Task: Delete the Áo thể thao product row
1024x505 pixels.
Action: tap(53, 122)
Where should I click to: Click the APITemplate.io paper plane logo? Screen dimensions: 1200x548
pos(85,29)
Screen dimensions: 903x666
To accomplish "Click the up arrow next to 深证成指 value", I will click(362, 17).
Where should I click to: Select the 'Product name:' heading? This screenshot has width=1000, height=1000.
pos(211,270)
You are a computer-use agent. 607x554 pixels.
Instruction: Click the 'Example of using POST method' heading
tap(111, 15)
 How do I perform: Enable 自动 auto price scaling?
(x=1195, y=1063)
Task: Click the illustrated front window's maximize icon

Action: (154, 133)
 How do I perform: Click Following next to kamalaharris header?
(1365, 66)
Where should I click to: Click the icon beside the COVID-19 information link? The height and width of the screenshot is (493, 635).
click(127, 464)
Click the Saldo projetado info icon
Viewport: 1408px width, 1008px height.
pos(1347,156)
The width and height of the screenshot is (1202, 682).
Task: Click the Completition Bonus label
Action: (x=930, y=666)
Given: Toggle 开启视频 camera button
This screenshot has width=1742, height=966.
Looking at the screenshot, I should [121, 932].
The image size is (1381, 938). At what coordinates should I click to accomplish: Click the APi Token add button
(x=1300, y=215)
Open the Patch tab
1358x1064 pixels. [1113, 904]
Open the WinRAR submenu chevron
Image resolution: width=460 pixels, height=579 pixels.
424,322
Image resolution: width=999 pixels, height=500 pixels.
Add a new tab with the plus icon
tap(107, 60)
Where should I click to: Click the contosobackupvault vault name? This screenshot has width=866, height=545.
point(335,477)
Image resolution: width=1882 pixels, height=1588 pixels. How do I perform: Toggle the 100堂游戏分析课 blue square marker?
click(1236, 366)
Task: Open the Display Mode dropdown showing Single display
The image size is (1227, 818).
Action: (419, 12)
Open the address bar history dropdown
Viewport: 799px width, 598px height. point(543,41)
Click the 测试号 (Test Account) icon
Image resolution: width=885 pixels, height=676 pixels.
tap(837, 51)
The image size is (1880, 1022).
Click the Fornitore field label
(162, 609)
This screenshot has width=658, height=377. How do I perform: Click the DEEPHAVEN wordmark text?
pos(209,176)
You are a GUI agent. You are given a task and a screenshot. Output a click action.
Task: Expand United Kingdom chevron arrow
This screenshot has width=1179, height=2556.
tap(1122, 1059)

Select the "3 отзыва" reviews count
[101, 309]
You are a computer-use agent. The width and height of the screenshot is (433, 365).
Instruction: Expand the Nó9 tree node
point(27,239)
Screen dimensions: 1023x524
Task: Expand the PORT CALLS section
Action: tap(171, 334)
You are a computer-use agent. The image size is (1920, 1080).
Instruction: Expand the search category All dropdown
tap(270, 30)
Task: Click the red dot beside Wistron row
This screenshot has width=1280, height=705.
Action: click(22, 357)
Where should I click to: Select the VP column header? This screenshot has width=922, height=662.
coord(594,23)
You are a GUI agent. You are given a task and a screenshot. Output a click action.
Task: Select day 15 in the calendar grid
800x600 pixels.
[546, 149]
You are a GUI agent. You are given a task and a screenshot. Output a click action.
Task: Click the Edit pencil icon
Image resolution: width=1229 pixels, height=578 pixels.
__________________________________________________
• **INSTRUCTIONS FOR THE TASK**:
All of the material shown above should be written out exactly.

• **RESULT**:
Task: Delete the Áo thể thao product row
1024x505 pixels.
Action: tap(53, 122)
Where should I click to: Click the APITemplate.io paper plane logo? Screen dimensions: 1200x548
pos(85,29)
Screen dimensions: 903x666
To accomplish "Click the up arrow next to 深证成指 value", I will click(362, 17).
Where should I click to: Select the 'Product name:' heading? This screenshot has width=1000, height=1000.
pos(211,270)
You are a computer-use agent. 607x554 pixels.
Instruction: Click the 'Example of using POST method' heading
tap(111, 15)
 How do I perform: Enable 自动 auto price scaling?
(x=1195, y=1063)
Task: Click the illustrated front window's maximize icon

Action: (154, 133)
 How do I perform: Click Following next to kamalaharris header?
(1365, 66)
Where should I click to: Click the icon beside the COVID-19 information link? The height and width of the screenshot is (493, 635).
click(127, 464)
Click the Saldo projetado info icon
Viewport: 1408px width, 1008px height.
pos(1347,156)
The width and height of the screenshot is (1202, 682).
Task: Click the Completition Bonus label
Action: (x=930, y=666)
Given: Toggle 开启视频 camera button
This screenshot has width=1742, height=966.
Looking at the screenshot, I should [121, 932].
The image size is (1381, 938). At what coordinates should I click to accomplish: Click the APi Token add button
(x=1300, y=215)
Open the Patch tab
1358x1064 pixels. [1113, 904]
Open the WinRAR submenu chevron
Image resolution: width=460 pixels, height=579 pixels.
424,322
Image resolution: width=999 pixels, height=500 pixels.
Add a new tab with the plus icon
tap(107, 60)
Where should I click to: Click the contosobackupvault vault name? This screenshot has width=866, height=545.
point(335,477)
Image resolution: width=1882 pixels, height=1588 pixels. How do I perform: Toggle the 100堂游戏分析课 blue square marker?
click(1236, 366)
Task: Open the Display Mode dropdown showing Single display
The image size is (1227, 818).
Action: (419, 12)
Open the address bar history dropdown
Viewport: 799px width, 598px height. point(543,41)
Click the 测试号 (Test Account) icon
Image resolution: width=885 pixels, height=676 pixels.
tap(837, 51)
The image size is (1880, 1022).
Click the Fornitore field label
(162, 609)
This screenshot has width=658, height=377. How do I perform: Click the DEEPHAVEN wordmark text?
pos(209,176)
You are a GUI agent. You are given a task and a screenshot. Output a click action.
Task: Expand United Kingdom chevron arrow
This screenshot has width=1179, height=2556.
tap(1122, 1059)

Select the "3 отзыва" reviews count
[101, 309]
You are a computer-use agent. The width and height of the screenshot is (433, 365).
Instruction: Expand the Nó9 tree node
point(27,239)
Screen dimensions: 1023x524
Task: Expand the PORT CALLS section
Action: tap(171, 334)
You are a computer-use agent. The image size is (1920, 1080).
Instruction: Expand the search category All dropdown
tap(270, 30)
Task: Click the red dot beside Wistron row
This screenshot has width=1280, height=705.
Action: click(22, 357)
Where should I click to: Select the VP column header? This screenshot has width=922, height=662.
coord(594,23)
You are a GUI agent. You are given a task and a screenshot. Output a click action.
Task: Select day 15 in the calendar grid
800x600 pixels.
[546, 149]
You are a GUI agent. You are given a task and a screenshot. Output a click action.
Task: Click the Edit pencil icon
Image resolution: width=1229 pixels, height=578 pixels.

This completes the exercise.